César Paternosto - Paintings, Sculpture & Works on Paper 1995 Spring

César Paternosto - Paintings, Sculpture & Works on Paper

"Amidst today's visual noise, I search for silence. A moment of unity." - César Paternosto

"...Paternosto's most recent shaped canvases, incorporating their structures supports... are Constructivist in every sense and have themselves become iconic objects that pay homage to the spirit of Torres-García and to the ancient Peruvian symbolic forms."
- Barbara Braun, Pre-Columbian Art & the Post-Columbian World, 1993 Abrams

"The experience of standing in front of Paternosto's paintings lies somewhere between a confrontation of something that has virtually disappeared and of an infinite stillness, of a balance of forces between different planes, as if in reference to the landscape of the altiplano and sensation of continuity between earth and sky."
- Charles Merewether, Imaging Utopia, 1993

This exhibition at the Cecilia de Torres gallery was balanced at the artistic level and mature in personal terms... For a number of decades, Paternosto has been working the hard edge, hierarchizing the object-painting... He has placed symbolic Andean forms in his canvases, meditated on them and through form returned to his very marked contours... like the well preserved vestiges of the pre-Columbian architecture of some unknown civilization.

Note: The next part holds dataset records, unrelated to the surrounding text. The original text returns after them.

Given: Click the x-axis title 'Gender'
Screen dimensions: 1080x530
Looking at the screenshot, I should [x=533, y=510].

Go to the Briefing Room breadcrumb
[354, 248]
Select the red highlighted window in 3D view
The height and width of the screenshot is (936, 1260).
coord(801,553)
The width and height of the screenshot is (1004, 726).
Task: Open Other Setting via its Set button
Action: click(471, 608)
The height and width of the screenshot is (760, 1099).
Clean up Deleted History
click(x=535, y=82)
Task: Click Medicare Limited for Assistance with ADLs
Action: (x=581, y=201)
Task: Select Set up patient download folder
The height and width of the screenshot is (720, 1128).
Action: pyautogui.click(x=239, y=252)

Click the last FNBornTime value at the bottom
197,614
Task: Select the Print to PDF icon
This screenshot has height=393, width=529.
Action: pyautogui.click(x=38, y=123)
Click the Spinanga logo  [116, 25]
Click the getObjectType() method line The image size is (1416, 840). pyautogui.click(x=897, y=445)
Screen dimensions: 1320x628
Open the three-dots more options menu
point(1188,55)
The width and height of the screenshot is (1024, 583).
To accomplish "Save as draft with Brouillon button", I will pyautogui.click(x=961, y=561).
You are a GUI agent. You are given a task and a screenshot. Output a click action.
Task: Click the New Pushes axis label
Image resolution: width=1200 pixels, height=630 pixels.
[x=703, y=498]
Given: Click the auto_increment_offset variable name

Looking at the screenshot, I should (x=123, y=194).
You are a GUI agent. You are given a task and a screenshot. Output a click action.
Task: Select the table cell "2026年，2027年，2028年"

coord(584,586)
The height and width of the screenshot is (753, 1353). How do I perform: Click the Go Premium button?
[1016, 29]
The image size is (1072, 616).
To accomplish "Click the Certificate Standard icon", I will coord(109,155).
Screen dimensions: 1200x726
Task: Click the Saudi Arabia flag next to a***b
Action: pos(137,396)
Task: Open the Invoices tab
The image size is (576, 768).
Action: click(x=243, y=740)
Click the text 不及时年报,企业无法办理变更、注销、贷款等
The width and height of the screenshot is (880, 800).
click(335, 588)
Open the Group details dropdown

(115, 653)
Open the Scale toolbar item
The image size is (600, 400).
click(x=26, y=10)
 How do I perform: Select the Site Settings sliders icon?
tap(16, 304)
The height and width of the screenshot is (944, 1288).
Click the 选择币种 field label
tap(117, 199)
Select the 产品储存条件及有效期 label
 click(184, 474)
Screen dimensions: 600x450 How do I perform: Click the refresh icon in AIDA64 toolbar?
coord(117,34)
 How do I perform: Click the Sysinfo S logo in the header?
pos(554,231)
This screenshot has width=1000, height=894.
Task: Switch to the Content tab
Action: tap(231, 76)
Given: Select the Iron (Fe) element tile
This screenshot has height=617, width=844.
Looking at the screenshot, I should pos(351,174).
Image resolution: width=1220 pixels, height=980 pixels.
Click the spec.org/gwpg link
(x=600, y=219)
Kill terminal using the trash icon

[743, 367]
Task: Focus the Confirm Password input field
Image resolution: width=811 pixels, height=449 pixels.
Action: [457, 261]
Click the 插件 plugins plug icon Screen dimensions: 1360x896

The paintings of the portico series, in acrylic emulsion on canvas - sometimes including ground marble- and the small format sculptures and installations in pigmented cement which made up this show, were given museographical treatment in this very New York and Latin American gallery - with its open brickwork, impeccable walls, and very effective lighting.
(excerpted from the Art Nexus review by Graciela Kartofel, July, 1995).

César Paternosto

b. 1931 La Plata, Argentina – lives in Segovia, Spain

Around 1957, César Paternosto started creating artworks based on Geometric Abstraction. After attending a serial music concert, he was enthralled by Anton Webern's pregnant silences, which influenced the next development in his art. By the end of the 1960s, Paternosto moved the emphasis of depicted matter in his paintings to the outer-sides of the canvas, leaving the front blank. By shifting the attention to the sides, he was questioning the traditional viewing of paintings frontally, and as the range of the pictorial field was expanded to the sides, the three dimensionality of the painting turned it into an object. His 2012 essay, “Painting as Object: Geometric Forms and Lateral Expansions,” explained the evolution and continuity of his idea, from the early lateral vision canvases, to his most recent work.
In 1977, Paternosto began to travel to Bolivia and Peru to study the archaeological sites Tiwanaku, Ollantaytambo, and Machu Picchu. These trips marked an important turning point in his work sparking new formal explorations in form, composition, and color. By rooting his art in American autochthonous traditions rather than in the modern European model, Paternosto created a new and original type of abstraction based on the centuries-old woven textiles and sculptural stones of the Inca.
Paintings by Paternosto are found in various prestigious collections, including the Museum of Modern Art, New York; the Solomon R. Guggenheim Museum, New York; the Museum of Fine Arts, Boston; the Museo Reina Sofia, Madrid; the Kunstmuseum, Bern, Switzerland; and the Städtisches Museum Abteiberg, Mönchengladbach, Germany, amongst others.